QueryParams = Union[Sequence[Any], Mapping[str, Any]]


[docs]class Commuter(BaseCommuter):
    """Communication agent.

    When creating a new instance of Commuter, the connection pool
    is created and the connection is established. The typical usage
    of Commuter is therefore once per particular database,
    held globally for the lifetime of a single application process.

    Args:
        pool_size:
            The maximum amount of connections the pool will support.
        pre_ping:
            If True, the pool will emit a "ping" on the connection to
            test if the connection is alive. If not, the connection will
            be reconnected.
        max_reconnects:
            The maximum amount of reconnects, defaults to 3.
    """

    connector: Connector

    def __init__(
        self,
        pool_size: int = 20,
        pre_ping: bool = False,
        max_reconnects: int = 3,
        **kwargs: str,
    ) -> None:
        super().__init__(Connector(pool_size, pre_ping, max_reconnects, **kwargs))

    def __repr__(self) -> str:
        return repr(self.connector)

[docs]    def select(
        self, cmd: Union[str, sql.Composed], values: Optional[QueryParams] = None
    ) -> pd.DataFrame:
        """Read SQL query into a DataFrame.

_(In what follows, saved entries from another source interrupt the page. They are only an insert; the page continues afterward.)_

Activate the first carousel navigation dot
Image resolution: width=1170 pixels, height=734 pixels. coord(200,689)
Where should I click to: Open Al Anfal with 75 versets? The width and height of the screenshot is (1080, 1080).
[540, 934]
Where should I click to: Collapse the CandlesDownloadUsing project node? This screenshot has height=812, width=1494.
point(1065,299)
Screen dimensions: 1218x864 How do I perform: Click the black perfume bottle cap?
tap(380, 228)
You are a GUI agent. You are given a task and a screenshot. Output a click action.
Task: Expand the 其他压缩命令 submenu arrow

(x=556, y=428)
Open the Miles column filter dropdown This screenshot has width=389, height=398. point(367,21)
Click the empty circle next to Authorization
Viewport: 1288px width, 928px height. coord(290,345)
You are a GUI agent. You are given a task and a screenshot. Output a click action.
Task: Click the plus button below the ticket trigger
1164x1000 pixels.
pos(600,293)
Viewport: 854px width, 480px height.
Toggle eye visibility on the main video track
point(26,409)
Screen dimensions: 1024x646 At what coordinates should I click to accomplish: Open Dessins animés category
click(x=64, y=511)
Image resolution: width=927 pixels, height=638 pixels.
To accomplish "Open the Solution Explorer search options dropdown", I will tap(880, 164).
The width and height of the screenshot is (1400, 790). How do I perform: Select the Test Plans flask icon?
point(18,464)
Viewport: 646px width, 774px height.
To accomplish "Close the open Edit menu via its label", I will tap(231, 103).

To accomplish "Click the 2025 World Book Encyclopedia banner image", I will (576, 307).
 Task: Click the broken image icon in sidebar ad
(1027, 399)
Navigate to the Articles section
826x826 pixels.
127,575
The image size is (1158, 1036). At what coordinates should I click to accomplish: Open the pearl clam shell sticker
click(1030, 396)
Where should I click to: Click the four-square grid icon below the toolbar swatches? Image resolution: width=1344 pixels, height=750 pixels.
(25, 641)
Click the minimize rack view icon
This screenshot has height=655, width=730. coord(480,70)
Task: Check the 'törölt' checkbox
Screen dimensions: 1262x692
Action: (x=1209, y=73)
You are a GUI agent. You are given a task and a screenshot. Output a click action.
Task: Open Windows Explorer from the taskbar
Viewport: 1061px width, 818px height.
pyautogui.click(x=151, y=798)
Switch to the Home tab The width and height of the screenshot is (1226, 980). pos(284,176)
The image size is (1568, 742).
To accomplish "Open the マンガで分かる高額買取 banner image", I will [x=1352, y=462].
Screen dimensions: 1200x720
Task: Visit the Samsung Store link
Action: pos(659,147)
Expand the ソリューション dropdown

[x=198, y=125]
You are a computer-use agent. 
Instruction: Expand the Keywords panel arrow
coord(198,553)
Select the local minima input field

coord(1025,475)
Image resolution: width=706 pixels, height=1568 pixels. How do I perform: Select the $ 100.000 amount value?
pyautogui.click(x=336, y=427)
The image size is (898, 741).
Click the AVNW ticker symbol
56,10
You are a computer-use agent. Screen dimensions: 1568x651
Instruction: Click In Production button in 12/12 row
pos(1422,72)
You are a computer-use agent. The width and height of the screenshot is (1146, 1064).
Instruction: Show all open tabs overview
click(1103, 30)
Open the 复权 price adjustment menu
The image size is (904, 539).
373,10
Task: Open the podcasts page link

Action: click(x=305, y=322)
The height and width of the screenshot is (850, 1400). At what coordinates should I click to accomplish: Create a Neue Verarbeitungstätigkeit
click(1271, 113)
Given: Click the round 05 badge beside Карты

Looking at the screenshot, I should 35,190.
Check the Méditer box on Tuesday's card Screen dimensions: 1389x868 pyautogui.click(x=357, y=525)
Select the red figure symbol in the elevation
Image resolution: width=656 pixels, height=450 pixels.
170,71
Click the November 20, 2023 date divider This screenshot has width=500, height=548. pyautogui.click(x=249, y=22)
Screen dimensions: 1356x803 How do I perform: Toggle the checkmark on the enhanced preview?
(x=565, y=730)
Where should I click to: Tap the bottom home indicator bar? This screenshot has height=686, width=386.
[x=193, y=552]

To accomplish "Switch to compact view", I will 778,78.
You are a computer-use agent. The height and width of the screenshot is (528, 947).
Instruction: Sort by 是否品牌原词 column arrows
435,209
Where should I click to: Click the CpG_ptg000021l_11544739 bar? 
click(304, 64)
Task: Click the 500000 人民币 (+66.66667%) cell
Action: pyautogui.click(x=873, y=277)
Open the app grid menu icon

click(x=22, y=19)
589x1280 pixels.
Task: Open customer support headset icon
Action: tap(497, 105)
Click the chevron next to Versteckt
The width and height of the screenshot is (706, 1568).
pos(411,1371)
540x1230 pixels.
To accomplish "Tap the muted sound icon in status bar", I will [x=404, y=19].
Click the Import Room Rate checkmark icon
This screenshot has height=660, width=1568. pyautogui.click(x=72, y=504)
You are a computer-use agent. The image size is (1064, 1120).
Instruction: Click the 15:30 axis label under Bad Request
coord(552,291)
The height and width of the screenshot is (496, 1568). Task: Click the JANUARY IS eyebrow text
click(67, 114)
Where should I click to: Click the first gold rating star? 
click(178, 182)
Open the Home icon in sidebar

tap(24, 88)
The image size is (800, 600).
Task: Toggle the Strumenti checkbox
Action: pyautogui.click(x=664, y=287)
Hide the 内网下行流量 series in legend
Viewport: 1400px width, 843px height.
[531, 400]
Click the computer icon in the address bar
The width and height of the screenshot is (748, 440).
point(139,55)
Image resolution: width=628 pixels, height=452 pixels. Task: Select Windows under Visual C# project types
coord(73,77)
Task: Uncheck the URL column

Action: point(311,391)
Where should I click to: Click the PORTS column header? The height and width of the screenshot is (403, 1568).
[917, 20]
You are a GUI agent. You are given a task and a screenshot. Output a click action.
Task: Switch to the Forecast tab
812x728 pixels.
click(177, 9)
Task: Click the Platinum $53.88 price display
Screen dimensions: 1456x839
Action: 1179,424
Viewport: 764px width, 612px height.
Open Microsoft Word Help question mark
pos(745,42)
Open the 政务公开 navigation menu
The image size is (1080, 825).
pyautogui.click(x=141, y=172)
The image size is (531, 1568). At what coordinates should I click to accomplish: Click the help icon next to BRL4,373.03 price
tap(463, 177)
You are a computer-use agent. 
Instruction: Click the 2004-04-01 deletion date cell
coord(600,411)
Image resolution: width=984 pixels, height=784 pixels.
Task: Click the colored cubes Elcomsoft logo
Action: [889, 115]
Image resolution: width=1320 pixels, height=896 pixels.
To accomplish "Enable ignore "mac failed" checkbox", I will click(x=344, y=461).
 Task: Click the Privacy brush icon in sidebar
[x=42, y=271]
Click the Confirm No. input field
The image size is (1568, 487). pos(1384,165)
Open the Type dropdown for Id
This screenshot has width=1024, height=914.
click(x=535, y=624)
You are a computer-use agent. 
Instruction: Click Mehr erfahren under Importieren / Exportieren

        Returns a DataFrame corresponding to the result of the query.

        Args:
            cmd:
                string SQL query to be executed.
            values:
                Parameters to pass to execute method.

        Returns:
            Pandas.DataFrame.
        """

        records, columns = self._execute(cmd, values=values)
        df = pd.DataFrame.from_records(records, columns=columns)
        return df

[docs]    def select_one(
        self,
        cmd: Union[str, sql.Composed],
        values: Optional[QueryParams] = None,
        default: Optional[Any] = None,
    ) -> Any:
        """Select the first element of returned DataFrame.

        Args:
            cmd:
                string SQL query to be executed.
            values:
                Parameters to pass to execute method.
            default:
                If query result is empty, then return the default value.
        """

        fetched, _ = self._execute(cmd, values=values)

        try:
            value = fetched[0][0]

            if value is None:
                value = default
        except IndexError:
            value = default

        return value

[docs]    def execute_script(self, path2script: str) -> None:
        """Execute query from file.

        Args:
            path2script:
                Path to the file with the query.
        """

        with open(path2script, "r") as fh:
            cmd = fh.read()

        self._execute(cmd=cmd)

[docs]    def insert(
        self,
        table_name: str,
        data: pd.DataFrame,
        columns: Optional[List[str]] = None,
        placeholders: Optional[List[str]] = None,
    ) -> None:
        """Write rows from a DataFrame to a database table.

        Args:
            table_name:
                Name of the destination table.
            data:
                Pandas.DataFrame with the data to be inserted.
            columns:
                List of column names used for insert. If not specified
                then all the columns are used. Defaults to None.
            placeholders:
                List of placeholders. If not specified then the default
                placeholders are used. Defaults to None.

        Examples:

            .. code::

                >>> self.insert("people", data)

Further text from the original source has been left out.